3140. — À M. LE COMTE D’ARGENTAL.
Aux Délices, 22 mars.

Mon cher ange, vous avez raison ; il vaudrait mieux faire des tragédies que des poëmes sur les Malheurs de Lisbonne et sur la Loi naturelle. Ces deux ouvrages sont donc imprimés à Paris, pleins de lacunes et de fautes ridicules, et on est exposé à la criaillerie. Mme de Fontaine a dû vous donner, il y a longtemps, le poëme sur la Loi naturelle. On lui a donné le titre de Religion naturelle[1], à la bonne heure ; mais il fallait l’imprimer plus correct. C’est une faible esquisse que je crayonnai pour le roi de Prusse, il y a près de trois[2] ans, précisément avant la brouillerie. La margrave de Baireuth en a donné des copies, et j’en suis fâché pour plus d’une raison. Que faire ? il faudra le publier, après y avoir mis sagement la dernière main. J’en fais autant de la jérémiade sur Lisbonne. C’est actuellement un poëme de deux cent cinquante vers. Il est raisonné, et je le crois très-raisonnable. Je suis fâché d’attaquer mon ami Pope, mais c’est en l’admirant. Je n’ai peur que d’être trop orthodoxe, parce que cela ne me sied pas ; mais la résignation à l’Être suprême sied toujours bien.

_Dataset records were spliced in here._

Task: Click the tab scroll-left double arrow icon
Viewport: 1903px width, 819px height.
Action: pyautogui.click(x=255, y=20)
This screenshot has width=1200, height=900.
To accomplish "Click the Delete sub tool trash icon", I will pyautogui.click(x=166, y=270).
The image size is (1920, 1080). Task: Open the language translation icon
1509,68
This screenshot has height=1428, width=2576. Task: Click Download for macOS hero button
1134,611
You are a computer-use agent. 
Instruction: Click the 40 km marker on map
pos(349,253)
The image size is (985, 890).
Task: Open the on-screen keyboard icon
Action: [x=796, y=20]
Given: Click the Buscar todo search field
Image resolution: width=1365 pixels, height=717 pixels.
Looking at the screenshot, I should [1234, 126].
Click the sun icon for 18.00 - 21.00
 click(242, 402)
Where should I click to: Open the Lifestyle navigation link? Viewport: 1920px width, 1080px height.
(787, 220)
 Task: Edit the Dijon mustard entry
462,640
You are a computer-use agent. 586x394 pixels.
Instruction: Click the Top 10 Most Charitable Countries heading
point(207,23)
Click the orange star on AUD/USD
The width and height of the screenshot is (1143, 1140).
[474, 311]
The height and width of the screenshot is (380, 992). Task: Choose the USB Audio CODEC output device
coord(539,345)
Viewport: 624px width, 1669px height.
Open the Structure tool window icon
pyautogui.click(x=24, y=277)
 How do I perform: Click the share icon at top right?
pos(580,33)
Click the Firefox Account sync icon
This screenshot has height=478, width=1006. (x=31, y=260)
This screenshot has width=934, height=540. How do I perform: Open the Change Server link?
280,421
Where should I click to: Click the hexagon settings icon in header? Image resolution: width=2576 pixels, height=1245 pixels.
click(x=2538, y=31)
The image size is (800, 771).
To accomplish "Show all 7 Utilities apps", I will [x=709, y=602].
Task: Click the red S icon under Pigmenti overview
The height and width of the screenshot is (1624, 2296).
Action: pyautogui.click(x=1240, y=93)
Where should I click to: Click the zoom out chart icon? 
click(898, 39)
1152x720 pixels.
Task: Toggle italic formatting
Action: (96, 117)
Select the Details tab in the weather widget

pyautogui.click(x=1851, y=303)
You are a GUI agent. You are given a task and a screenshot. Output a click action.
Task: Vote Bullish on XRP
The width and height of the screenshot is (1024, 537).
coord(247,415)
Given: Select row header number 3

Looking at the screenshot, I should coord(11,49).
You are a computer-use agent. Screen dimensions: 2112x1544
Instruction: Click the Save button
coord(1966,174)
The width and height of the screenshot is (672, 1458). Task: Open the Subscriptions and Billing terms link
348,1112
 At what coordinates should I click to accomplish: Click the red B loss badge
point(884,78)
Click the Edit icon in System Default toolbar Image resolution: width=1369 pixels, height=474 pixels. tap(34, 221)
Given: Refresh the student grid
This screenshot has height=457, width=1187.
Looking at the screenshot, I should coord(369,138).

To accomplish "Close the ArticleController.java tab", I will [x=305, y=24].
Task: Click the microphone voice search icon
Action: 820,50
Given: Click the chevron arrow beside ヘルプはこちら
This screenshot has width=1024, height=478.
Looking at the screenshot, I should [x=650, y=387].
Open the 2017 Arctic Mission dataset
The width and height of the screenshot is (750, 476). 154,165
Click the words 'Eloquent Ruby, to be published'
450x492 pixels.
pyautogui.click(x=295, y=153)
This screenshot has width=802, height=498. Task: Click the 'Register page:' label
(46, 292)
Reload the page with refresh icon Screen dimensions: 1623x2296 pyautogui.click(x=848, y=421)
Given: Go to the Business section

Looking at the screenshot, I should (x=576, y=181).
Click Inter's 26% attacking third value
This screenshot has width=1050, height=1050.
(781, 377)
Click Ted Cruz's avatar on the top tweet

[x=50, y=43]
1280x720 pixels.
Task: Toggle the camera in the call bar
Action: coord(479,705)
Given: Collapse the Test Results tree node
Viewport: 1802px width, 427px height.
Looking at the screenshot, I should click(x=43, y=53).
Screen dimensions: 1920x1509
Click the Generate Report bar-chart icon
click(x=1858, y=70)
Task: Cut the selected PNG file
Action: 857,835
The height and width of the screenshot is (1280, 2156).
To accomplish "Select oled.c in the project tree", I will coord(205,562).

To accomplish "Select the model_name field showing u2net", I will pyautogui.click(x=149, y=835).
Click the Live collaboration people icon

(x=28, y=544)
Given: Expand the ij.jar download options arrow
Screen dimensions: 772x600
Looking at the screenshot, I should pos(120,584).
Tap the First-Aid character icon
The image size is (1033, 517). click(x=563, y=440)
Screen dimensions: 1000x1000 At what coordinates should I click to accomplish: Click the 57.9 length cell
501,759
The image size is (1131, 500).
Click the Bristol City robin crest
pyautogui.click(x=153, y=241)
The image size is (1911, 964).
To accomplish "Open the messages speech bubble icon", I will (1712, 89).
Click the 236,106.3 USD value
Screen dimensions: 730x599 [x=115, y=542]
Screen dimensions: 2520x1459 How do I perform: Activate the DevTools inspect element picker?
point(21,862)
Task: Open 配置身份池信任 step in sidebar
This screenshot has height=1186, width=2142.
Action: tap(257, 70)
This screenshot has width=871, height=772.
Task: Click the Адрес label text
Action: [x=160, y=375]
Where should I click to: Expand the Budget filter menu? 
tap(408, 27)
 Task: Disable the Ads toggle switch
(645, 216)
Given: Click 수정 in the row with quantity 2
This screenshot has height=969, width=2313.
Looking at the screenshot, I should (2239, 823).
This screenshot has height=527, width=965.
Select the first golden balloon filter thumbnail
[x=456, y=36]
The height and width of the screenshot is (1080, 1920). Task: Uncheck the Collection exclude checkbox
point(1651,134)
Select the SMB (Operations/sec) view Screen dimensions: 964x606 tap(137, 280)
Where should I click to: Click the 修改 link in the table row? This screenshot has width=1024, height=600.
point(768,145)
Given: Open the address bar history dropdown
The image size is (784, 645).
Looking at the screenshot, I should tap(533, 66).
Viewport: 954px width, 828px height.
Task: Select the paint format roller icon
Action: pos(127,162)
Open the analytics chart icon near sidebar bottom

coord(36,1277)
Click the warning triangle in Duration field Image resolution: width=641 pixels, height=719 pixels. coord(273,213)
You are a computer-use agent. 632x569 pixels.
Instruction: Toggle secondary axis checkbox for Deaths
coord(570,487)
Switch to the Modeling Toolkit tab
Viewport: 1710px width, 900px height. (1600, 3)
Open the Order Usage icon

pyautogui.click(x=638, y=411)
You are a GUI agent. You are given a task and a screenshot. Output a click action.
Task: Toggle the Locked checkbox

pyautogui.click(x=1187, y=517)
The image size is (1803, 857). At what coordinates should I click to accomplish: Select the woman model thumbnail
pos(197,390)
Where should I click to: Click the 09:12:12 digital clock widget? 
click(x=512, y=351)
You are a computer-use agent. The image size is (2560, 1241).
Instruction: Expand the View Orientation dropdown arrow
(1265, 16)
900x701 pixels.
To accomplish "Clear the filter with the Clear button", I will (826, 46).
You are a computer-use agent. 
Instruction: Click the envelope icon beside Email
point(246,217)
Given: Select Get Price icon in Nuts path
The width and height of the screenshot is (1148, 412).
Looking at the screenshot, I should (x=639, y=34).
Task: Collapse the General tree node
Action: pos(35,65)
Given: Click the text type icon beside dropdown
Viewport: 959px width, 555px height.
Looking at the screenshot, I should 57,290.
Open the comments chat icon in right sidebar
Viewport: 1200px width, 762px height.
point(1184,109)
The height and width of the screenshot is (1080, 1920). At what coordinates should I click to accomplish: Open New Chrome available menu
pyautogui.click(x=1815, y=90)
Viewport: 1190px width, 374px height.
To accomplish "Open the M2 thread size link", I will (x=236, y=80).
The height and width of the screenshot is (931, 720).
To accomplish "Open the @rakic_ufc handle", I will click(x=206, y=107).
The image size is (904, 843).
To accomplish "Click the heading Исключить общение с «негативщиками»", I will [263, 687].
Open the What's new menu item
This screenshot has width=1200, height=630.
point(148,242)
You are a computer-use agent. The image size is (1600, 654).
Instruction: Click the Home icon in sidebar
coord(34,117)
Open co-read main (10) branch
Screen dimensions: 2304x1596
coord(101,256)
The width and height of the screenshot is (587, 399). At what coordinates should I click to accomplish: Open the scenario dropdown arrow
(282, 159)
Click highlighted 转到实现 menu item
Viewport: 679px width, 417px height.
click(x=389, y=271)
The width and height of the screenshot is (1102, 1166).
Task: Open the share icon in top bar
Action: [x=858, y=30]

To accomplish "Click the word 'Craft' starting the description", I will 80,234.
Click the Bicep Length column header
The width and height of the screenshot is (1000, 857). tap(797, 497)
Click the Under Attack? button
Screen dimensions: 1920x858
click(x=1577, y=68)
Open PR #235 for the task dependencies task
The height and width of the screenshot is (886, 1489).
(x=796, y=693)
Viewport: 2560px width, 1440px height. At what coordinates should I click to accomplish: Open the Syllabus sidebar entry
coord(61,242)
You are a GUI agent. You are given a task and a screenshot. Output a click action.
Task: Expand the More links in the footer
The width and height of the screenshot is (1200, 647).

Encore une fois une tragédie vaudrait mieux ; mais le génie poétique est libre et commande ; il faut attendre l’inspiration. J’apprends qu’on a imprimé la Religion naturelle[3] à Mme la duchesse de Gotha, aussi bien que celle au roi de Prusse. Je me vois comme l’âne de Buridan[4].

  1. Colini dit par erreur, dans ses Mémoires, que ce titre fut le seul donné au poëme dont il s’agit, de l’aveu de Voltaire. (Cl.)
  2. Lisez : cinq.
  3. Voyez l’Avertissement sur ce poëme, tome IX.
  4. Voyez, tome IX, les vers 14-17 du chant XII de la Pucelle.